• What the task asks:
I would like each line of the data that holds the word "menu" copied out.

Saved entries
==========
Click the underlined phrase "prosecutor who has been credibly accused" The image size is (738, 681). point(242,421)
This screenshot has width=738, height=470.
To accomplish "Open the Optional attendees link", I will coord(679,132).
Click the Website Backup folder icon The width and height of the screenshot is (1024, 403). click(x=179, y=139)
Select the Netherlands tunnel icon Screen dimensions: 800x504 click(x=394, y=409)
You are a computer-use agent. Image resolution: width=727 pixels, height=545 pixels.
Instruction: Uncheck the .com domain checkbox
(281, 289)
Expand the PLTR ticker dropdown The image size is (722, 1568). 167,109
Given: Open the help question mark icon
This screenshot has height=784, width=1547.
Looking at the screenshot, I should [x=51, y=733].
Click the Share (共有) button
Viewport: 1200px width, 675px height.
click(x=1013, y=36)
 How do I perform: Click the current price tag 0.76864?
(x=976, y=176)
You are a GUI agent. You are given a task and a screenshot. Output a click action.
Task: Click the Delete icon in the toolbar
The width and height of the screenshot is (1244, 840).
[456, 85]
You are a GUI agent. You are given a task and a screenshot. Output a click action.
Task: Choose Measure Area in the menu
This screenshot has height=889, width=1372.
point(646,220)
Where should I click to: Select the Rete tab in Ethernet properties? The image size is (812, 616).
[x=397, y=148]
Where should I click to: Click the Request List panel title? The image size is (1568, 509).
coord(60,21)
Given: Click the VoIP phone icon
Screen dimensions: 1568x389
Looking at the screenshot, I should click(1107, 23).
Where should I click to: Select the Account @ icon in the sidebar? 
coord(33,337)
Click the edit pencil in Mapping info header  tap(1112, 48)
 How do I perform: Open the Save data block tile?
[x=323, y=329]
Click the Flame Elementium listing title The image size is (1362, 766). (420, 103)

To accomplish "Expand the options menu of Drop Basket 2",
==========
• Response to the task:
Task: Choose Measure Area in the menu
To accomplish "Expand the options menu of Drop Basket 2",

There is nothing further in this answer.